Capecitabine has already been shown to be active and safe in the treatment of previously untreated advanced gastric cancer. A recent phase II study by Kim et al (2002) reported that a capecitabine plus cisplatin regimen produced a high response rate of 54.8% and median overall survival of 10.1 months in patients with advanced gastric cancer. In contrast, the current study used a reduced dose of capecitabine, 1000 mg m−2 instead of 1250 mg m−2, owing to the relatively high incidence of HFS. Grade 2/3 HFS has previously been observed in 27.5–50% of patients with advanced gastric cancer who received the standard dose of capecitabine (Kim et al, 2002; Park et al, 2004), and as there is no effective prophylaxis or treatment for HFS, this can interrupt treatment or reduce the dose intensity of capecitabine. In the present trial, only four patients (10.0%) experienced grade 2 HFS, allowing the dose intensity of capecitabine to reach 92.6%.
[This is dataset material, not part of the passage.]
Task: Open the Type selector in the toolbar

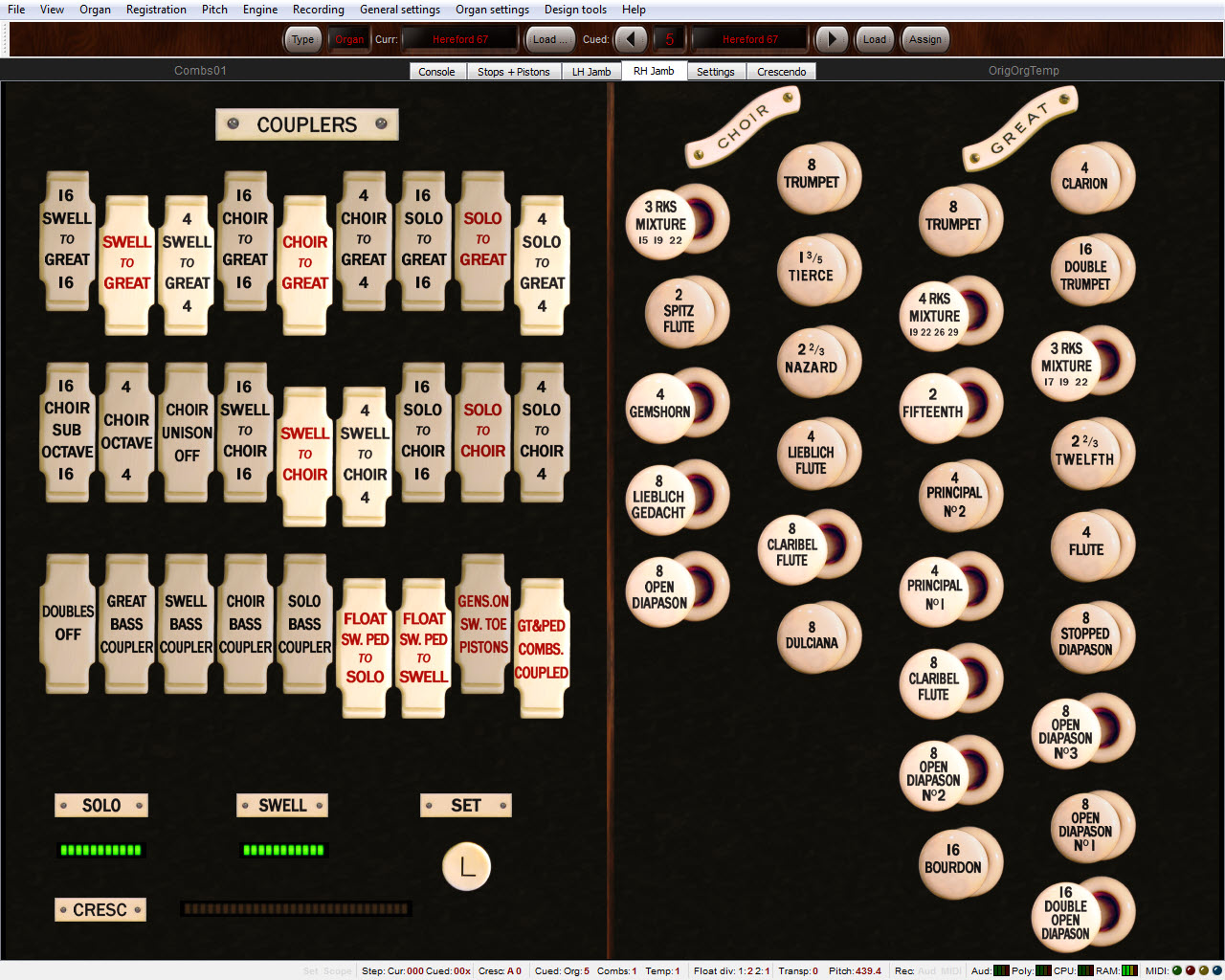Action: [302, 39]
The major toxicities related to irinotecan are diarrhoea and myelosuppression, which are known to be dose-dependent. Chemotherapy-induced severe diarrhoea or neutropenia can also result in treatment-related hospitalisation or mortality, thereby compromising the quality of life and increasing medical expenditure. Ajani et al (2002) reported that the weekly administration of irinotecan (65 mg m−2) and cisplatin (30 mg m−2) for 4 consecutive weeks followed by a 2-week break showed active antitumour activity in patients with untreated, advanced adenocarcinoma of the stomach or gastroesophageal junction. However, in their study, 27% of the patients experienced grade 3/4 neutropenia and 22% experienced grade 3/4 diarrhoea. Thus, owing to the high incidence of toxicities and treatment interruptions, they suggested that modification of the doses and schedule might be warranted to make the regimen more tolerable to patients. The combination regimen of irinotecan (80 mg m−2) followed by folinic acid (500 mg m−2) and 5-FU (2000 mg m−2 i.v. over 22 h) weekly for 6 weeks also showed 25% of grade 3/4 neutropenia, 5% of febrile neutropenia, and 22% of grade 3/4 diarrhoea in a randomised trial (Dank et al, 2005).
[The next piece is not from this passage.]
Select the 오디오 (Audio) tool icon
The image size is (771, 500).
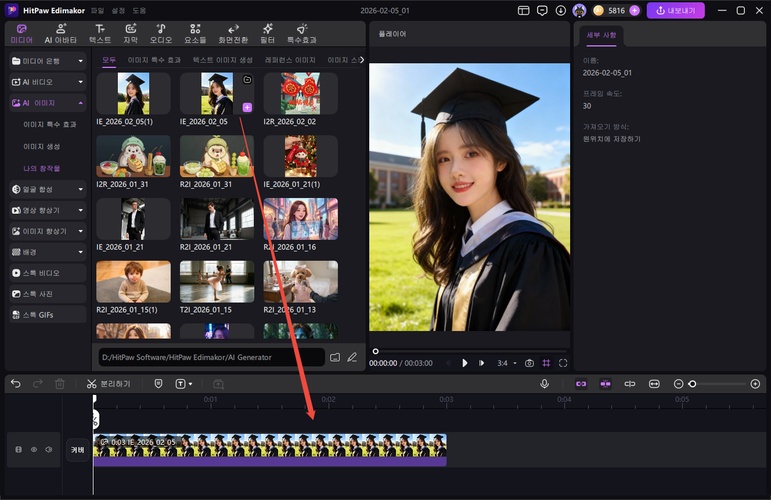point(160,33)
Recently, in a randomised multicentre phase II trial (Bajetta et al, 2004) comparing two different schedules of irinotecan combined with capecitabine as the first-line treatment for metastatic colorectal cancer, diarrhoea, which occurred in 37.8% of the patients at a grade 3/4 intensity, was the main adverse effect of the arm B regimen (capecitabine 1000 mg m−2 twice daily on days 2–15 and irinotecan 120 mg m−2 on days 1 and 8, every 21 days). However, in the present study, a reduced dose of irinotecan (100 mg m−2 on days 1 and 8) was administered to alleviate adverse effects, and grade 3/4 diarrhoea and neutropenia was only observed in 15 and 10% of the patients, respectively. Furthermore, there was no treatment-related death or grade 4 non-haematological adverse event.
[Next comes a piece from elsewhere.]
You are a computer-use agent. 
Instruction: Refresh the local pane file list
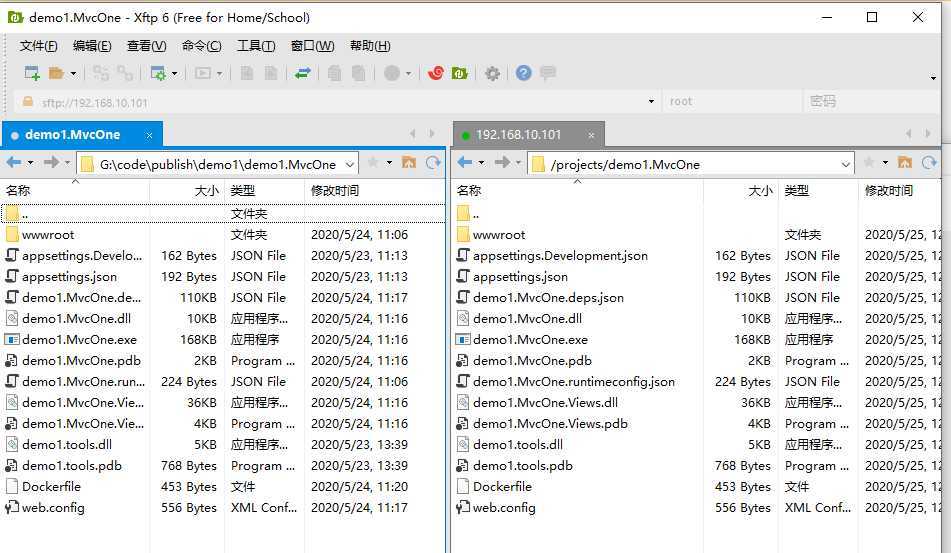(433, 163)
In case of an irinotecan and 5-FU combination, the schedule-dependent interactions with respect to toxicity have already been demonstrated. Thus, a schedule of irinotecan followed by 5-FU infusion was found to be less toxic than the reversed schedule, and explained by a reduced SN-38 area under the curve level when the irinotecan preceded the infusional 5-FU (Falcone et al, 2001). Accordingly, in the present study, the irinotecan infusion preceded the capecitabine medication. As such, the better tolerability of the present regimen may have been associated with the schedule-dependent interaction between capecitabine and irinotecan.

In conclusion, the combination of capecitabine and irinotecan was found to be well tolerated and effective in patients with advanced gastric cancer. Accordingly, this regimen can be regarded as one of first-line treatment options for advanced gastric cancer.